El 2017 todavía retumba en la memoria de todos con el asesinato de la joven Emely Peguero, teniendo en esta ocasión como sus supuestos verdugos a su novio y la suegra, usando el mismo formato de los asesinos del niño Aybar, esconder el cuerpo y unirse a la búsqueda proyectando dolor por la desaparición, apenas inicia el 2018 y los hombres y mujeres que circulan por las calles se preguntan en cual sociedad estamos viviendo, donde aparece un demonio de nombre David Alexander Portorreal y con un nivel de frialdad que espanta, asesina a tres menores y una mujer embarazada, al final no se sintió conforme y también le quitó la vida al perrito que servía como mascota de los infantes.

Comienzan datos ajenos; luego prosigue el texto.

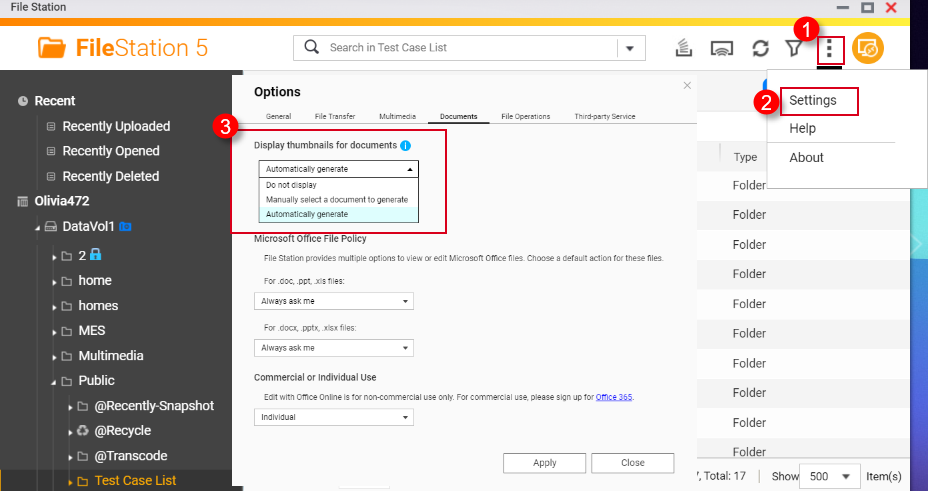Select Recently Deleted in sidebar

coord(110,176)
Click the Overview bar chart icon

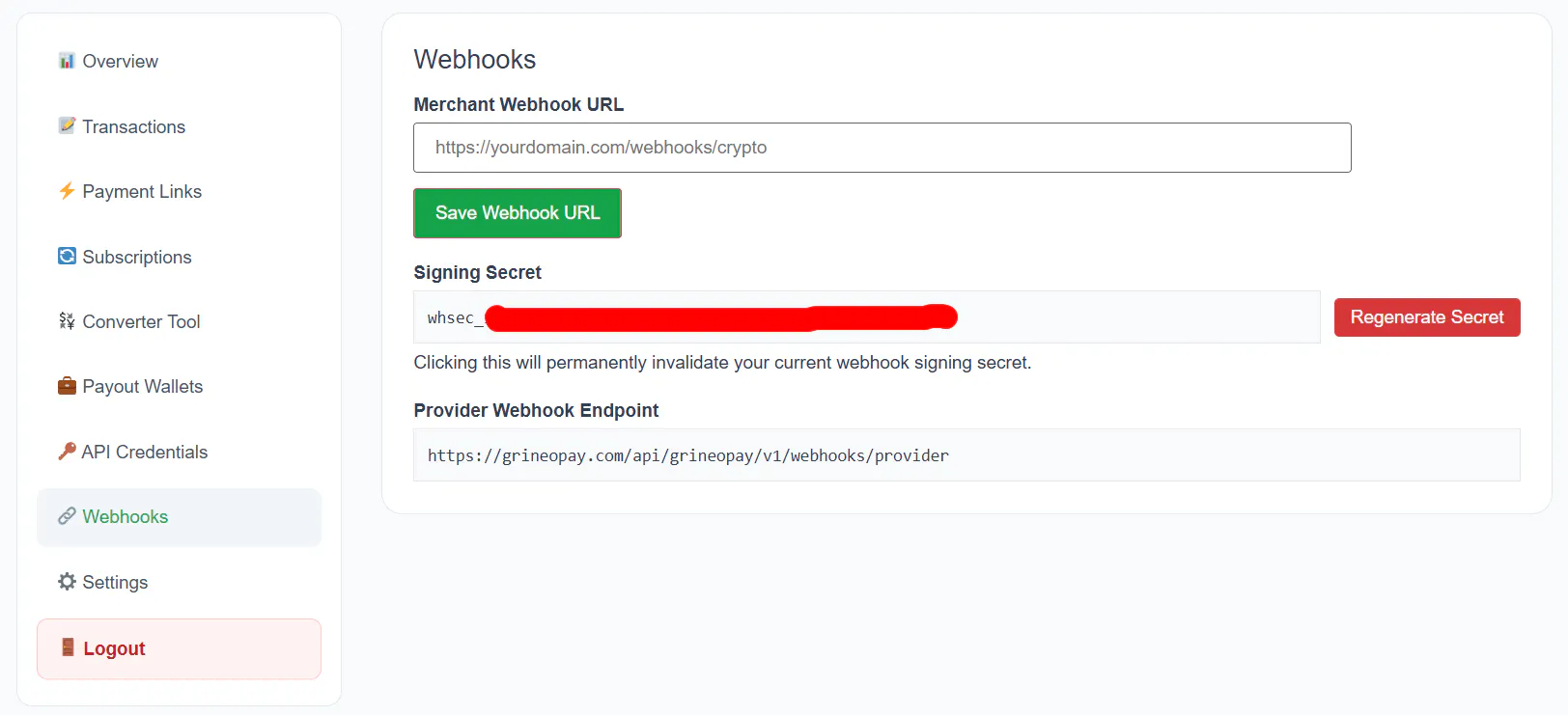point(67,61)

Cuando uno se detiene a pensar en algunas de las razones que pudieran estar incidiendo en estos casos, nos encontramos con el exceso de confianza por parte de los padres, ponen a sus hijos en las manos de cualquiera, incluyendo a familiares.

La falta de una mirada telescópica por parte del sistema judicial, que toman decisiones y muchas veces no se les dan el seguimiento necesario, un ejemplo de ello es que nadie se interesó en saber porque los tres niños en plena audiencia por la custodia, expresaron que deseaban estar con el padre y no con la madre que tenía como esposo a David, los vicios, las creencias y muchos alegan que existe un caso especial, las madres solteras que inician relaciones con hombres buscando alguna estabilidad económica, sin evaluar que tanto ellas como sus hijos se exponen al monstruo.

Es inminente hacer un llamado a la prudencia, a los valores familiares, se hace necesario trabajar para sanar la población, el silencio de las mujeres maltratadas está siendo un factor fundamental para un final fatal, en cuales sectores se están impartiendo programas de concientización para transformar seres humanos y tener mejores familias, es que se le olvidó que la familia es la base fundamental de la sociedad.